Since I'm the only one playing the horn, it's only got my bugs in it, so I'm not OCD about the saxophonic hygiene!![]()
thanks everyone - interesting reading
I know that if I only have a few free minutes - taking a very obsessional approach to cleaning equipment tends to dissuade me from playing
the title was intended to catch the eye - and the forced choice with just two real choices (tending to the cleaner view....tending to the more relaxed view) makes interpretation easier: if there had been more choices I'm sure that someone would have said "but what I do is..."
it seems that the majority view is to pay more attention to reeds than mouthpieces, & least to sax bodies if these are left on stands as mine are - I think that sort of regime I can live with and find more time for practicing
thanks again for your input
km
I warm up at home--a little trick that my bandleader taught me. That way, I have the reed of the day already on my horn. When I pack up at the end of the night, I shake the water out of the neck, shove in the pad saver, and put the mouthpiece cover over the reed, lig, and mouthpiece. I open the case when I get home and take the reed off the mouthpiece, and put it in the reed guard.
Next time I get the horn out to warm up, I wash the mouthpiece.
Sound guy theory of relativity: E=mc^2 (+or- 3dB)
Sax player theory of relativity: E=mc^2 (+or- .010" at the tip)

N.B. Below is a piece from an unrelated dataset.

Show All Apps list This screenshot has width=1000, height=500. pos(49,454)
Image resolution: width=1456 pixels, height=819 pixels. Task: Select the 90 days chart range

"Free jazz is the vegemite of the musical world. It's an acquired taste."-J. Jacques
Wipe reed on sleeve, put into reedguard. Mouthpiece shaken out. Pull through swab through body, sometimes through neck.
Like some others, my routine is a little different from the choices offered--
1. Take reed and mp off, run a microfibre clarinet swab through the mp.
2. Wipe reed dry (Legere) and put back on mp, store.
3. Run same swab through neck.
4. Tenor swab the body of the horn.
5. Place cigarette paper (or the newer "woodwind paper" from Zonda, etc) under the certain keys (G#, side Bb, etc)
My pads would be ruined if I didn't do this every time.
http://marlboroughmanmusic.blogspot.com/
I find leaving the reed on the mouthpiece with a good cap gets me more reed life. The reed table has less of tendency to warp when it's clamped to the Mouthpiece table, and a good cap with no venting will keep the reed moist enough to play the next day.